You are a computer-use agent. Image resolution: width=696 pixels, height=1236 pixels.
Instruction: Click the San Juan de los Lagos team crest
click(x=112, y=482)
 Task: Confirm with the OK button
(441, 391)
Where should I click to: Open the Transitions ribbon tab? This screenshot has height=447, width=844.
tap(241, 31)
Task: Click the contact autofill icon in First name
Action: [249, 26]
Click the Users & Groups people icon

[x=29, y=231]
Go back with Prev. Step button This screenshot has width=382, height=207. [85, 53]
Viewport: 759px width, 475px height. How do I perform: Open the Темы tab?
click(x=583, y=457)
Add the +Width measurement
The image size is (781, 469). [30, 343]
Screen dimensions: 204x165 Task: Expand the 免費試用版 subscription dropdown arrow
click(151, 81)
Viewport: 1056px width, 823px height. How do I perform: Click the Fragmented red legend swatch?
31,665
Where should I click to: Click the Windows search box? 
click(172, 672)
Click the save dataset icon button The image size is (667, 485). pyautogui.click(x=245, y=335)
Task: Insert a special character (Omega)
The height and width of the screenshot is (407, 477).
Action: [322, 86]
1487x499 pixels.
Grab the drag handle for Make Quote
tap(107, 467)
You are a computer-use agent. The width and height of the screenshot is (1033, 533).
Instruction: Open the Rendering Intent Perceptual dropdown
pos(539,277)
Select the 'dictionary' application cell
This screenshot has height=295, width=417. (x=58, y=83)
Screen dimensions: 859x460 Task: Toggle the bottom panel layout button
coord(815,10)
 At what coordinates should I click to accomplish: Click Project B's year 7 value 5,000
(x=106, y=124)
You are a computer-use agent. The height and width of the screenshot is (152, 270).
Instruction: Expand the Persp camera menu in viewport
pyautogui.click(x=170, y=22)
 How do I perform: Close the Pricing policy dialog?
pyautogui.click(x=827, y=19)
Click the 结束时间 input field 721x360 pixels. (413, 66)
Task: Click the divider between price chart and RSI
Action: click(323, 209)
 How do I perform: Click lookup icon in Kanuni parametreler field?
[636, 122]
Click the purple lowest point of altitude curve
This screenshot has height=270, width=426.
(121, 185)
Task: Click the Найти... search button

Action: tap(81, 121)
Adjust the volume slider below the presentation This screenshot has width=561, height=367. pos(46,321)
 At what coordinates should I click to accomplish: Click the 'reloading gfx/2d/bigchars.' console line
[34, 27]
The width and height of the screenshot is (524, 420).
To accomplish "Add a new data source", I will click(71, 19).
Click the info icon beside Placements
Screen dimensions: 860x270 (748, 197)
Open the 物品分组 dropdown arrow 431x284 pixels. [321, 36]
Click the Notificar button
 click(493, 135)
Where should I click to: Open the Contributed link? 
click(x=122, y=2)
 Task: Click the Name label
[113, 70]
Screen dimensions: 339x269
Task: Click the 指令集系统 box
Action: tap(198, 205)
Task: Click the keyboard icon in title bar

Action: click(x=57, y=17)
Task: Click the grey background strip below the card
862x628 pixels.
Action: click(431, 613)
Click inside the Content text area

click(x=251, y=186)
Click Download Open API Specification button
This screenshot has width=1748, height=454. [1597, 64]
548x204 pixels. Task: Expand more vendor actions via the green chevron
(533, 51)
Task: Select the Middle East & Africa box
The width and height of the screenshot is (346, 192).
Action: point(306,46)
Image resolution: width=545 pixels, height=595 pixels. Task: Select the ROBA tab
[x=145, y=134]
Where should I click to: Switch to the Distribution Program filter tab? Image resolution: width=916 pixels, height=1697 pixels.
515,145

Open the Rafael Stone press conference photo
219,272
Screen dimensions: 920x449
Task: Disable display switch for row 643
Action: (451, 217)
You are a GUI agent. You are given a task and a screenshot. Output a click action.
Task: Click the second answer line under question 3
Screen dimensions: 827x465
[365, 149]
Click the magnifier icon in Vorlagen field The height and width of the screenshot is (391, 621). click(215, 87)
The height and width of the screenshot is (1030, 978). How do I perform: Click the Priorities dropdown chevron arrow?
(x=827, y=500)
--------------------------------------------------
* **Work to be completed**: State how many lines in the listing contain the word "below", and write nothing besides that number.

* **The answer**: 2